Выбранный фрагмент:
· · · · · · ·
В целом, для деформации обычным оказывается сохранение одного из компонентов музыкального текста при трансформации всех остальных — при неизменной мелодии меняется сопровождение, или же, оставляя в исходном варианте звуковысотные контуры мелодии, деформируется ее метроритмическое решение. В результате чаще всего меняется и жанровый облик материала (в гиперболе он сохраняется, правда, дается в «преувеличенном» виде).

Наконец, еще один прием — агглютинация (лат. agglutinare — приклеивать) — столкновение принципиально несопоставимых элементов, данное в одновременном их звучании, или же последовательном. Агглютинация может возникнуть при соединении элементов из различных стилистических рядов, или при несоответствии элемента тому положению в тексте, в котором он оказывается. Пародийный эффект рождается за счет столкновения противоречащих друг другу интонационных сфер, которые в «обычном» тексте не могли бы встретиться. В пародии же их появление как будто противоречит логике, создавая нарушение привычной организации текста.
· · · · · · ·
Исходные данные:
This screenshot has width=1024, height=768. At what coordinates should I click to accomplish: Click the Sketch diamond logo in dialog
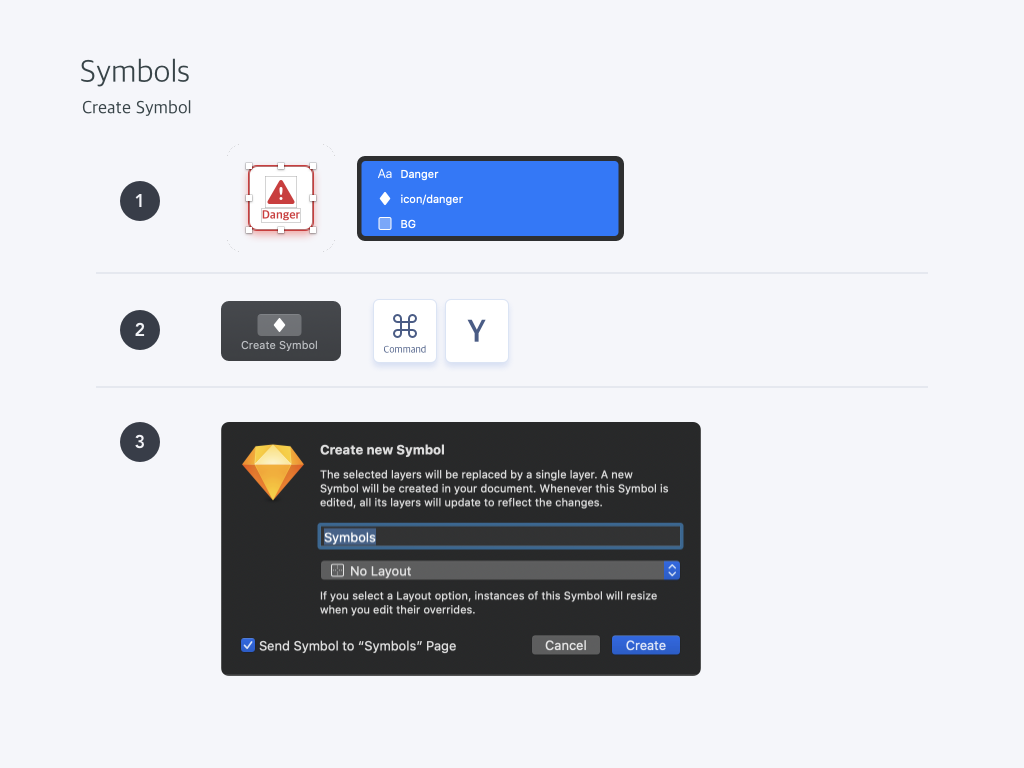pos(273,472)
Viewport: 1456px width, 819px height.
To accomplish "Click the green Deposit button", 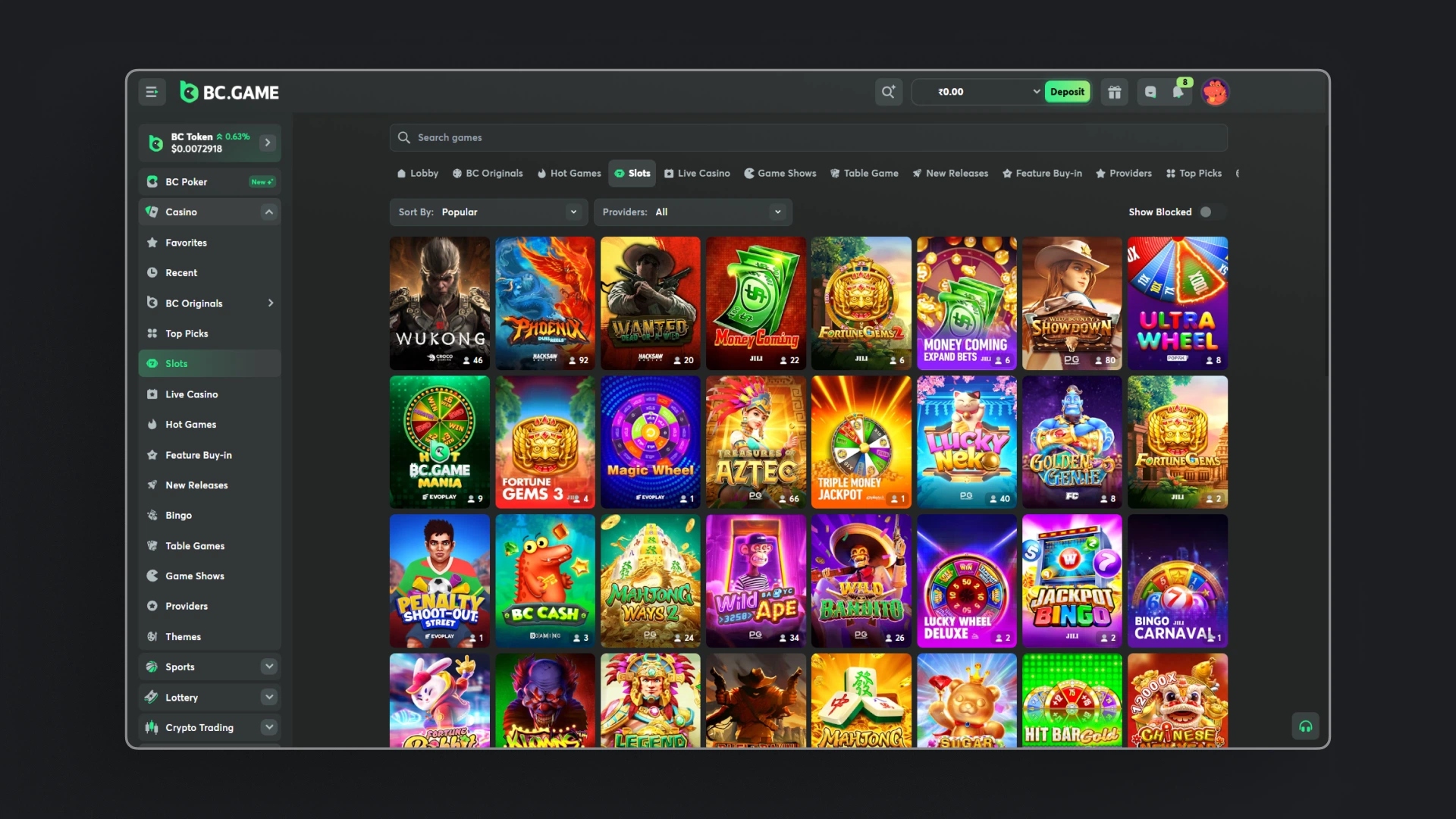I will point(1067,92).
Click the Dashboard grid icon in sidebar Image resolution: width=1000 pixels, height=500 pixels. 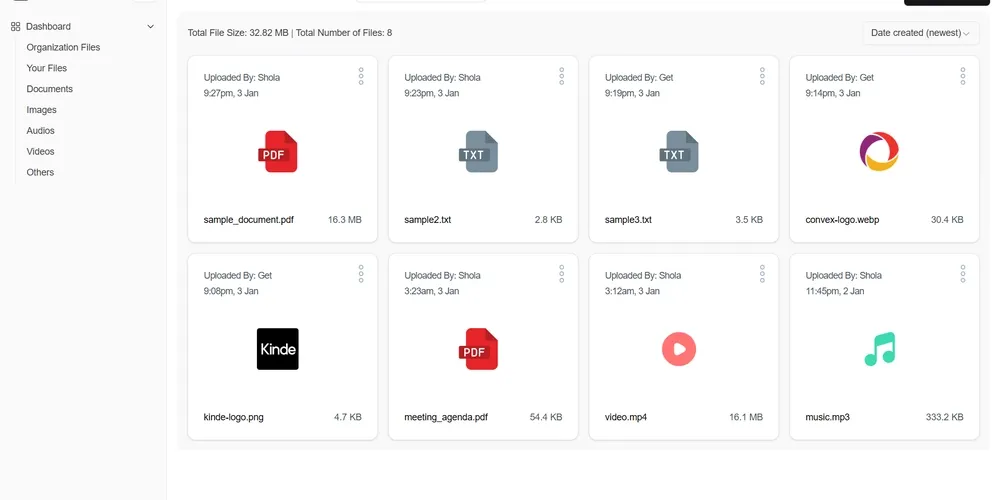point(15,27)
· · · · · · ·
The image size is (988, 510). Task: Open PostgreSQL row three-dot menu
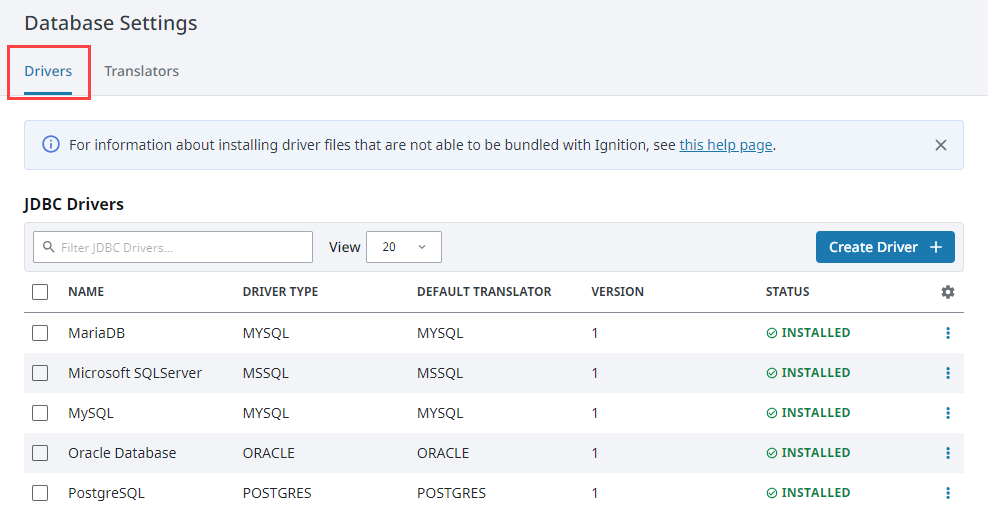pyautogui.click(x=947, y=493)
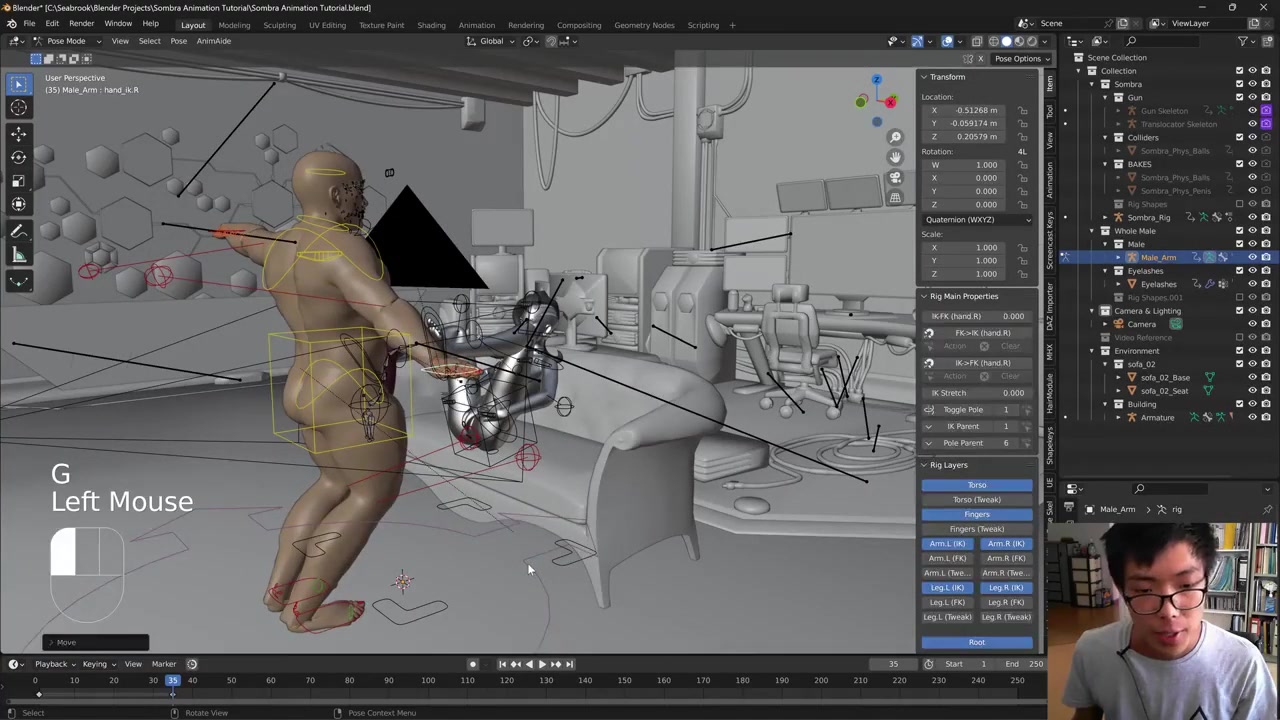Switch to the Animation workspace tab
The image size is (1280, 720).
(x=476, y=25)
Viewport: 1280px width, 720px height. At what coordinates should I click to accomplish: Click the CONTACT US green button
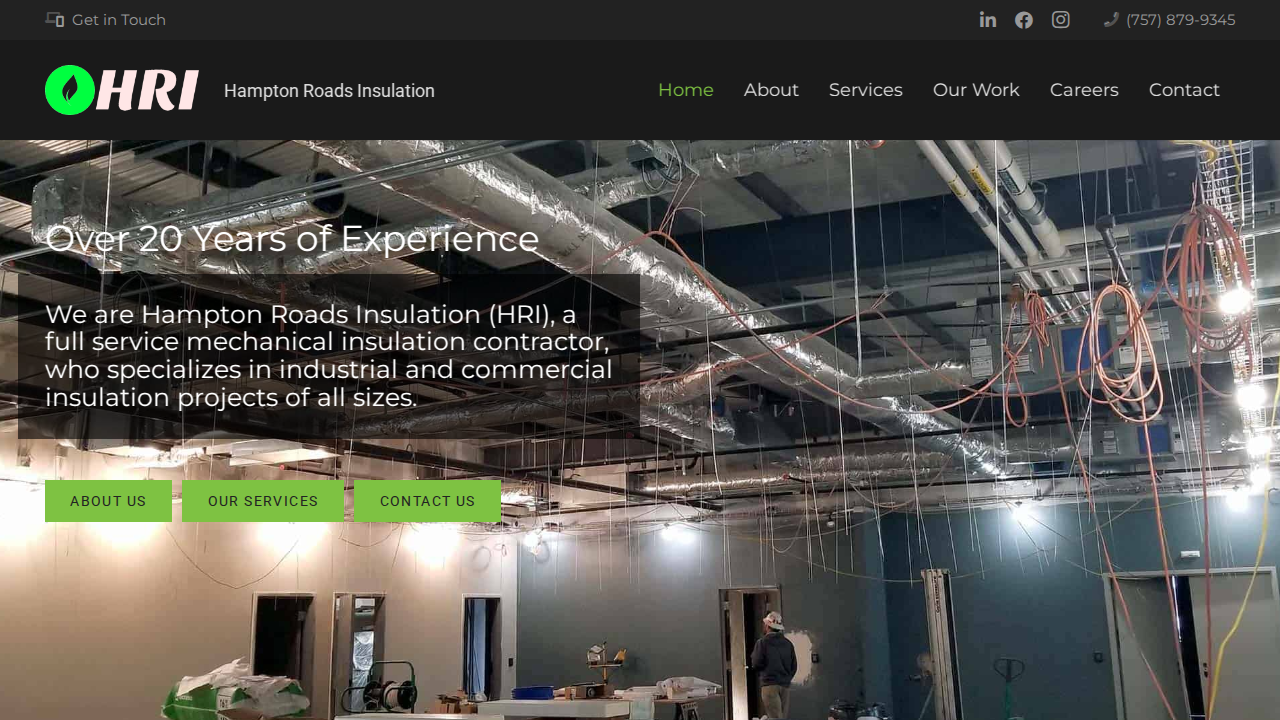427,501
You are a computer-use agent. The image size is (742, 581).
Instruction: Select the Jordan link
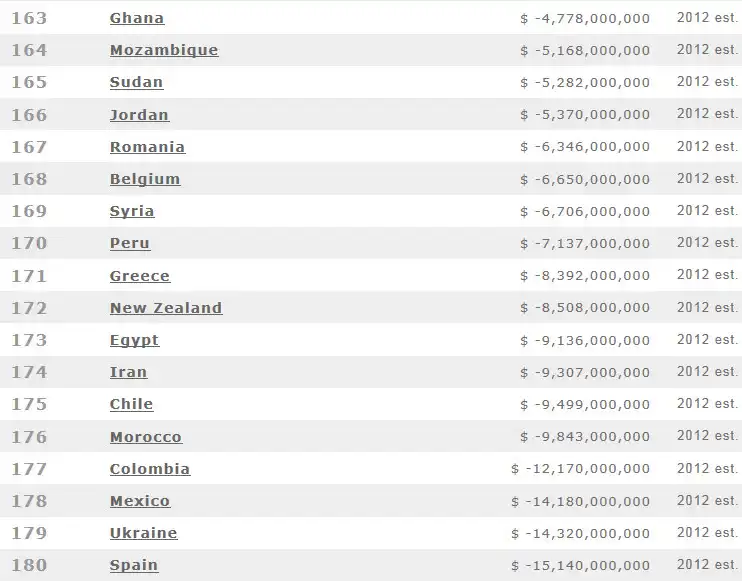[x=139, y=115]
· · · · · · ·
Задания:
(a) Продублируйте часть фрагмента о приемах музыкальной пародии: начните со слов "Наконец, еще один" и остановитесь после слов "привычной организации текста.".
(b) Измените строки записей, начиная со строки, где есть "Viewport: 1280px width, 720px", и заканчивая строкой, где есть "[x=139, y=115]" (обе включительно): замените "Select" на "Choose", а всё остальное оставьте без изменений. Приведите только эти строки и не включайте в ответ изображения.

Ответы:
(a)
Наконец, еще один прием — агглютинация (лат. agglutinare — приклеивать) — столкновение принципиально несопоставимых элементов, данное в одновременном их звучании, или же последовательном. Агглютинация может возникнуть при соединении элементов из различных стилистических рядов, или при несоответствии элемента тому положению в тексте, в котором он оказывается. Пародийный эффект рождается за счет столкновения противоречащих друг другу интонационных сфер, которые в «обычном» тексте не могли бы встретиться. В пародии же их появление как будто противоречит логике, создавая нарушение привычной организации текста.

(b)
Viewport: 1280px width, 720px height. At what coordinates should I click to accomplish: Click the CONTACT US green button
427,501
You are a computer-use agent. The image size is (742, 581).
Instruction: Choose the Jordan link
[x=139, y=115]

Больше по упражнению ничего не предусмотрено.